11.- Il secondo motivo di ricorso assume “violazione o falsa applicazione di norma di diritto ex art. 360 c.p.c., comma 1, n. 3”, con riguardo alla liquidazione delle spese del giudizio, che è stata effettuata dalla sentenza impugnata.

L’accoglimento del primo motivo di ricorso comporta assorbimento di questo motivo.

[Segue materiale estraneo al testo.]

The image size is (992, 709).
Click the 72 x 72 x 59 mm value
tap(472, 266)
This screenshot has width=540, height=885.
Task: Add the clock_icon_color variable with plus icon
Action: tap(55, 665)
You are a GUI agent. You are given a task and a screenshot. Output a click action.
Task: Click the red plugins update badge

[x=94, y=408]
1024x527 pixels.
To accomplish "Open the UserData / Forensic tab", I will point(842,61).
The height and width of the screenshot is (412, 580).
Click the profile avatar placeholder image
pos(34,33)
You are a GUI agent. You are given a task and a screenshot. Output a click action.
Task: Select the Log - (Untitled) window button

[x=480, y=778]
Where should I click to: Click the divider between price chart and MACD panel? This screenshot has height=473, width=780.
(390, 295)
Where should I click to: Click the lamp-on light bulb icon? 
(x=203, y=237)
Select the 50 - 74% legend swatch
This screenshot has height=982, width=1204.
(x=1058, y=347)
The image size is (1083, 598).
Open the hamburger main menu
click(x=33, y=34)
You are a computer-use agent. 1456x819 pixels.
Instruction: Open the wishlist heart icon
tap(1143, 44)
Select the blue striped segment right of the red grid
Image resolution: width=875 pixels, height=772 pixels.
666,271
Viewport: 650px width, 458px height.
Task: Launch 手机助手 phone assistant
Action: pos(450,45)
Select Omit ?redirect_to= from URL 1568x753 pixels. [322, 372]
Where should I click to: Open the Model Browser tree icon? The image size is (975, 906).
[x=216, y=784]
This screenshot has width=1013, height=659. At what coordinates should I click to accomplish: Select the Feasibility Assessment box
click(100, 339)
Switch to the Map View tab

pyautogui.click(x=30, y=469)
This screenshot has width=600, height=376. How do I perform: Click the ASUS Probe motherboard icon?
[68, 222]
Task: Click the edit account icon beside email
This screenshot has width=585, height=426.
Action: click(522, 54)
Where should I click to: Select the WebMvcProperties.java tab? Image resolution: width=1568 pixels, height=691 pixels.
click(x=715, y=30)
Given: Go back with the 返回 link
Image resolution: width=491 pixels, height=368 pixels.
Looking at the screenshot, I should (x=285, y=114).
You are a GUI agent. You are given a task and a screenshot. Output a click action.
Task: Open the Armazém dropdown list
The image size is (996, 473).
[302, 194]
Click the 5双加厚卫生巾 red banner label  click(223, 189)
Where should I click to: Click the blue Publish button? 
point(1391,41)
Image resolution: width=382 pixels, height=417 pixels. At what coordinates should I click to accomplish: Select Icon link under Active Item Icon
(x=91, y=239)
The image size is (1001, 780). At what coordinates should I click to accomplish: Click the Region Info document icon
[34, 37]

12.- In conclusione, va accolto il primo motivo di ricorso, assorbito il secondo. Di conseguenza, va cassata la sentenza impugnata e la controversia va rinviata alla Corte di Appello di Roma, che, in diversa composizione, giudicherà in conformità alle regole sopra indicate, pure provvedendo alle determinazioni relative alle spese del giudizio di legittimità.

P.Q.M.

La Corte accoglie il primo motivo di ricorso, assorbito il secondo. Cassa la sentenza impugnata e rinvia la controversia alla Corte di Appello di Roma che, in diversa composizione, provvederà pure alle determinazioni relative alle spese del giudizio di legittimità.

Così deciso in Roma, nella Camera di consiglio della Sezione Prima Civile, il 8 novembre 2018.